La rosca de Reyes es una pieza del calendario ritual anual que articula redes de familia, compadrazgo y trabajo. El sincretismo detrás de la celebración conecta el calendario litúrgico católico con fiestas invernales dedicadas a los Tlaloques, deidades asociadas a la lluvia y al inicio del ciclo agrícola. Sin embargo, el historiador Enrique Tovar Esquivel plantea que la rosca en México se consolidó hacia la segunda mitad del siglo XIX, de la mano de la migración de panaderos y reposteros franceses.
El Día de Reyes Magos como celebración cristiana de la Epifanía (la aparición y manifestación de Jesús en el mundo) no llegó al país con los españoles, según Tovar Esquivel, sino que se vinculó a la herencia gastronómica de los bizcochos en forma de rueda con un haba escondida, conocidos como gâteau des rois (pastel de Reyes), introducidos por los hermanos Juan Bautista y Francisco Frisard, quienes desembarcaron en Veracruz en 1834.
Lo que sí derivó de una costumbre española, conocida como “Años y estrechos”, fueron los llamados bailes de compadres, realizados en estados como Nuevo León a finales del siglo XIX. Estas celebraciones tenían lugar cada 6 de enero y buscaban formar parejas casaderas mediante el emparejamiento de niñas, niños y algunos objetos domésticos, cuyos nombres eran escritos en papelitos.
Para 1886, la prensa mexicana ya reportaba que la costumbre de “partir el pastel de Reyes que contiene haba” ya se había establecido en el país, proveniente de pasteleros franceses y no revestida de simbolismo cristiano.
En Francia, la tradición del haba o fève dentro de panes tipo brioche o pasteles de hojaldre establece que quien encuentra el objeto asume un rol simbólico de rey o reina por un día.
Se ubican dos grandes tradiciones que comparten la elaboración de pan en forma de corona con un objeto escondido: la de masa dulce tipo brioche en forma de corona (presente en España, Portugal, parte de Francia, y que por extensión llega a México y Guatemala) y la de hojaldre con relleno (característica del norte de Francia y Bélgica, con la galette des rois).
En el mundo hispano, el roscón español incorpora una figura y un haba —esta última asociada a la “penitencia” o al pago del roscón— y, desde hace décadas, incluye rellenos como nata, crema pastelera, trufa o chocolate.
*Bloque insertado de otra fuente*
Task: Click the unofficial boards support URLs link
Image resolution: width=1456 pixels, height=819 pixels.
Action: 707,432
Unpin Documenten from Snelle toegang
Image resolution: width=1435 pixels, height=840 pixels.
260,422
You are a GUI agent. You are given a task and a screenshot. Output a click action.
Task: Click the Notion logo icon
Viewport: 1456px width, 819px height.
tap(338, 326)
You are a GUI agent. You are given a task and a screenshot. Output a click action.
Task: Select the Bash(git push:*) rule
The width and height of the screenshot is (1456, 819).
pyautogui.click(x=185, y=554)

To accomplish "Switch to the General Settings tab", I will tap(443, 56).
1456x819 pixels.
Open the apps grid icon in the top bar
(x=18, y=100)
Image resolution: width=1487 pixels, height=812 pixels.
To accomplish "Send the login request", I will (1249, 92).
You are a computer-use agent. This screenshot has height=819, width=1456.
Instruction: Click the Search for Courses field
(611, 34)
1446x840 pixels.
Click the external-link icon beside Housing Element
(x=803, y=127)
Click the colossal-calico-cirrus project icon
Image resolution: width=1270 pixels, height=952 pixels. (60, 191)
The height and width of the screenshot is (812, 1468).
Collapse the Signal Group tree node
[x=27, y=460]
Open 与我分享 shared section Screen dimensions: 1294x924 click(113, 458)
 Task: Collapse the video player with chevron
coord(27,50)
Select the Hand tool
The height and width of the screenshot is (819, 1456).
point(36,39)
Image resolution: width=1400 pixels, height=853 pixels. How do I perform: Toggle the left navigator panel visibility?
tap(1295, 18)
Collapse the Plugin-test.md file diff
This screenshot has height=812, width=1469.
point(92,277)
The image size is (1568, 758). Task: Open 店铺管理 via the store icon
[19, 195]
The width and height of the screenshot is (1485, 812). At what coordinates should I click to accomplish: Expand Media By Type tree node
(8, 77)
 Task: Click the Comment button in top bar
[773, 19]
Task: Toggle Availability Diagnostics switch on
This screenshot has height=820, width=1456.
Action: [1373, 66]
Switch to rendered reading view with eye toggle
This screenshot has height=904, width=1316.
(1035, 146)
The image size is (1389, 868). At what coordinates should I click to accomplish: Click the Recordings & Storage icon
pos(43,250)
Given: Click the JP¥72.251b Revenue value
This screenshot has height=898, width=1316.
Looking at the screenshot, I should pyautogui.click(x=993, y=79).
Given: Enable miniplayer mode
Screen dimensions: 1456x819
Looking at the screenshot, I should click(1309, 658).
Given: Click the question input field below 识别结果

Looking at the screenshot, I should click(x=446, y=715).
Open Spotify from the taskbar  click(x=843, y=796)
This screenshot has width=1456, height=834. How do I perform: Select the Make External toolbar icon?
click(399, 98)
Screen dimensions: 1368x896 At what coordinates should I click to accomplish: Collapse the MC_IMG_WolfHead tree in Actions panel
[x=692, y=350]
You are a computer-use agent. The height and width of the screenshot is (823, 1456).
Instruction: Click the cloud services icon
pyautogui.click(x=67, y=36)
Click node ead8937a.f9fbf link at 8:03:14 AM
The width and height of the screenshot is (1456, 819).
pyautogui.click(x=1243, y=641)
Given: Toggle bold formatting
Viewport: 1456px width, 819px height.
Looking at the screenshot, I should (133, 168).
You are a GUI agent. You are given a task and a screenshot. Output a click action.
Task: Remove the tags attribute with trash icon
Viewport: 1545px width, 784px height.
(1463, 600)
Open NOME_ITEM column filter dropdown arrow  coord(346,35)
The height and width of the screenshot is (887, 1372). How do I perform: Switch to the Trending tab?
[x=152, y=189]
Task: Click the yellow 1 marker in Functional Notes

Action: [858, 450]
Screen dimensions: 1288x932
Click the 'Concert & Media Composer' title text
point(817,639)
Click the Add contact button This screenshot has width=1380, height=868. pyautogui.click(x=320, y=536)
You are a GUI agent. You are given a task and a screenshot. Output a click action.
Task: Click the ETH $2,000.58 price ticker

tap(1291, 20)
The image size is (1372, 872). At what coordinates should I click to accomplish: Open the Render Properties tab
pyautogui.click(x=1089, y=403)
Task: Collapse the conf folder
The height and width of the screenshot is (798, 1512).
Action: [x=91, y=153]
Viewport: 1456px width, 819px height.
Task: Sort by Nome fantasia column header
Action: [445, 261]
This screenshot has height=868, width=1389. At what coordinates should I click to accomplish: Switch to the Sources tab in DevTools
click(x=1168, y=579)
En Portugal se mantiene una tradición similar con el bolo-rei, que contiene “una miga más densa y aromática que la del roscón español”, al incluir vino de Oporto.
En el Cono Sur, particularmente en Argentina y Uruguay, la rosca de Reyes que circula de manera masiva suele enfatizar la crema pastelera y el brillo de almíbar y frutas abrillantadas. El objeto escondido puede existir o no según la región o la panadería, y la celebración convive con tradiciones propias del verano austral.
Otras celebraciones similares pero no estrictamente de Reyes incluyen la vasilopita en Grecia, que esconde una moneda asociada a la buena fortuna y el King cake en Nueva Orleans, que inaugura la temporada de Carnaval y conserva la regla de que quien encuentra la figura asume la organización de la siguiente reunión.